First, I would like to show the top hard negatives at different stages. It becomes clear why the complexity of the classifier is important. The non-linear classifiers are better at getting rid of hard negatives that appeared in the previous stage. On the other hand, in the case of linear classifiers, some crops showed up over and over again. The reason is that some crops share a lot of basic patterns with faces, and thus cannot be distinguished by a simple linear hyperplane.
The top 25 hard negatives at different stages for non-linear classifiers

Stage 1 (random)

Stage 2

Stage 3

Stage 4

Stage 5

The top 25 hard negatives at different stages for linear classifiers

Stage 1 (random)

Stage 2

Stage 4

Stage 6

Stage 8

3.2 Average Precision and Comparisons

To actually see how much mining hard negatives helps improve the accuracy and to achieve a fair comparison, I used the same number of training data for random negatives and for hard negatives, which is 2*3871 for the linear case and 2*1326 for the non-linear case.

The results show that using hard negatives instead of random ones improves the accuracy by about 10%. Types of classifiers have more impact on the accuracy; using non-linear instead of linear classifiers gives about 20% improvement in each case.

Random negatives-Linear classifiers

Hard negatives-Linear classifiers

Random negatives-Non-linear classifiers

Hard negatives-Non-linear classifiers

3.3 HoG parameters

Choosing the right parameters to extract HoG features is really important. To illustrate such fact, I tried the model that uses 3x3 number of HoG windows per bound box (resulting in 81 dimensional feature vector) instead of 4x4 (144 dimensional feature vector). The number of bins was fixed to 9. The model was retrained 10 times by non-linear classifiers. The average precision score is 0.687. This value and the results in subsection 3.2 suggest that having strong, complex features is more important than having hard negatives.

3.4 Number of Training Data

Increasing the number of training data also helps improve the performance. Without hard negatives and in non-linear classifiers case, the result on 2*2700 training images (instead of 2*1326) is quite close to our best performance.

3.5 Sample Results

We have successfully created a face detector with high accuracy. Some non-real-human positives are shown below.

Strange positive results

I notice that most false positives are: (1) parts of humans, especially parts of a face: eyes, mouth, chin, ears, knees, elbows. (2) round objects: soccer ball, speaker, letter 'O', glasses. This suggests that we might want to add images that contain such features as negatives training data.

Some other errors are due to the fact that the bounding box that covers a face is too big. This might be caused by inaccurate non-maximum suppression.

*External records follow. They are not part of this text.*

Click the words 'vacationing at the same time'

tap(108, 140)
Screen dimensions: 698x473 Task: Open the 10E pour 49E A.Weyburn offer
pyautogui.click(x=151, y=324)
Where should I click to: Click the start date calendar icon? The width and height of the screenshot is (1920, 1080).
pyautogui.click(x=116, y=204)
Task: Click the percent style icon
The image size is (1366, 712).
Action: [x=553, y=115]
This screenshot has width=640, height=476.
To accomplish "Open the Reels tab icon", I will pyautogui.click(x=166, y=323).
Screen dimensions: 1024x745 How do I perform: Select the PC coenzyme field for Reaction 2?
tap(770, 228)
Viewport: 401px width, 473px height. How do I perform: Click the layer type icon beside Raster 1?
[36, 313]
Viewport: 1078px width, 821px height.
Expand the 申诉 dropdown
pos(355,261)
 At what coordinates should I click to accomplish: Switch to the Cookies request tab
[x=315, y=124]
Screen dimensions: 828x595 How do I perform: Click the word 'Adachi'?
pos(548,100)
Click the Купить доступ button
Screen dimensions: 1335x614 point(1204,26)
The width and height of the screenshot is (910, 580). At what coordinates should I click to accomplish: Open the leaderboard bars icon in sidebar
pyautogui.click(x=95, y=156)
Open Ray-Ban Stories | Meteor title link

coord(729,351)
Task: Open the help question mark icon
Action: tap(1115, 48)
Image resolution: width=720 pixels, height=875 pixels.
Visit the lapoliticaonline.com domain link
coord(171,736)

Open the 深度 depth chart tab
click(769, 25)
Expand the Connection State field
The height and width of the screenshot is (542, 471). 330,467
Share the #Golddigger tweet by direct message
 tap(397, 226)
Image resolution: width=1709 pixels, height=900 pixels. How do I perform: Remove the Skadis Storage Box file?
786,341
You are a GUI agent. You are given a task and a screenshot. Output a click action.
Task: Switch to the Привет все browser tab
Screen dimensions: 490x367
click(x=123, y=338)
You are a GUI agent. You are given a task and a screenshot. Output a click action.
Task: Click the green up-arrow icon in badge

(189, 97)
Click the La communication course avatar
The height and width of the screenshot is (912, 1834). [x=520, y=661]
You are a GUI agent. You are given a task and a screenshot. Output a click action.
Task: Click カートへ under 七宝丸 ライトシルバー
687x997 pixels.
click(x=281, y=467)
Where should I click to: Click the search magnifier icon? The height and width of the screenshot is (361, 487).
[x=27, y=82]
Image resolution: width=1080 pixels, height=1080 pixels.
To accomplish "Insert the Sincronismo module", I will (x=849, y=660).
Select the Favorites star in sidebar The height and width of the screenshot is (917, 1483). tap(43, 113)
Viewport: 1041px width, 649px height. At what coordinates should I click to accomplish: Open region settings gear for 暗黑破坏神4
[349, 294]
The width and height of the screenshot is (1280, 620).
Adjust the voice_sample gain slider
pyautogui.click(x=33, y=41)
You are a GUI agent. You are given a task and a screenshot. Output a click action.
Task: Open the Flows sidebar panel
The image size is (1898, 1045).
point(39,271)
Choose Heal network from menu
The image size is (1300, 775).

Lastly, some false positives look really like faces (e.g. the last image).

Interesting negative results

3.6 Discussion

Even though 0.81 is a reasonable accuracy score, there are many rooms for improvements. One can try higher dimensional feature vector by adjusting HoG parameters. I believe this will give a strong boost in the performance (see 3.3). Moreover, parameters for SVM and for detector can be even more optimized. Lastly, one can certainly use more training data to improve the performance. Adding training data with some specific features as discussed in the last subsection might also help get rid of unreasonable false positives, though might not significantly improve accuracy. Hard negatives only provided moderate improvements, and it is not likely that mining harder negatives will improve the accuracy significantly.